|Early March winter scene|
The days of our years are threescore years and ten; and if by reason of strength they be fourscore years, yet is their strength labour and sorrow; for it is soon cut off, and we fly away.Only ten years separate me from eighty, but the progression from my youth has been gradual, so gradual that I mark the days and years with amazement. It's definitely true that as I look backwards through my life, it seems impossible that the twenty-year-old mother I was then is the same Me of today.
Before I had reached my first score of years, I had married and given birth to my first son, and I felt that I was an adult who knew everything. I looked at old people like they were from another planet. I would NEVER be that old, I thought. It seemed that the person I had become was the person I would be from then on. Change comes on little cat feet, like fog.

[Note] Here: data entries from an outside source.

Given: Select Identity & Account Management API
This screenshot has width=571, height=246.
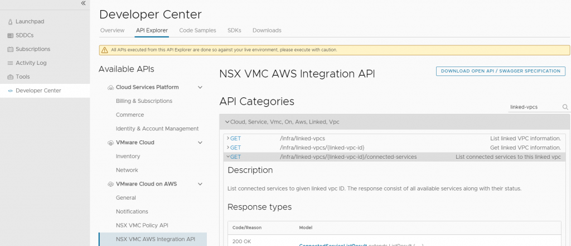Looking at the screenshot, I should tap(157, 129).
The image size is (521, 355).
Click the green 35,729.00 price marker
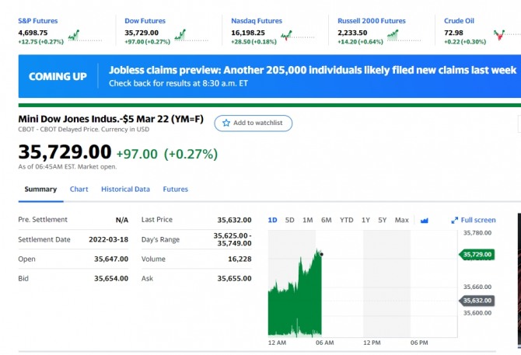click(x=477, y=255)
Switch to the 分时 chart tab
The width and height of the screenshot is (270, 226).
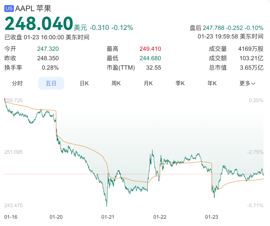[x=17, y=83]
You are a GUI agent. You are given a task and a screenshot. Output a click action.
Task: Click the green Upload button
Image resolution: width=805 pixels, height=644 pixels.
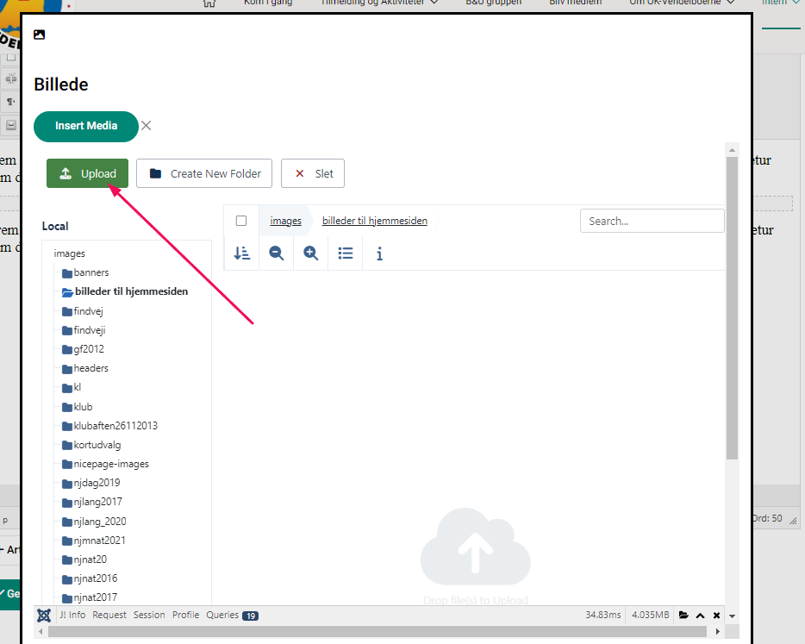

Remember that Carl Sandburg poem? (The fog comes on little cat feet. It sits looking over harbor and city on silent haunches and then moves on.) That's the way the imperceptible change that brought me from young mother to old woman has been. Silent and invisible, touching my life and moving on. And now here I sit, pondering my Sunday morning post, and thinking about all those years and how I got here, where I am today.
I'm happy with my life, glad that I still have the ability to play on the earth, although there are many modifications I've had to make as the years go by. I can no longer run, since my knees won't take the pounding any more, but I did run for more than thirty years. I have learned to be more careful with my aging body, although I stretch myself to the limit, in order to find what that limit is in the present moment. Tomorrow it might be different, I know. But I don't live in tomorrow; I am alive and breathing right now. I'm not ready to fly away quite yet.
When I was a young woman, I was afraid of dying. Once I realized that life is fragile and there are no guarantees of any kind, I spent many nights thinking of the inevitable end of life, not knowing whether I would ever get the chance to grow old, or even if I would live through the night. And as I lost loved ones through illness and accident, I stopped concentrating on my own mortality. That fear that came on little cat feet, looking at life on its silent haunches, moved on.
If you are still young, you may not yet realize how the passage of years can mellow a person. Although I am not looking forward to the end of my life, the fact that I've been blessed with so many good years, even decades, of a full life, has given me a breadth of understanding that I could not have even imagined at twenty. There is something about the simple fact of living that has changed my outlook and given me a sense of peace about the way things are.
I hear birds singing, and the dawn is coming earlier and earlier now. Spring is only a few weeks away, and the crocus and daffodils are making their way through the earth. The long winter is releasing its grip, and we begin the journey into summer. Observing the march of the seasons is one of my favorite pursuits, and it helps me to remember that although nothing stays the same forever, today and this moment is enough. In fact, it is really the only thing we have, this everlasting instant in time.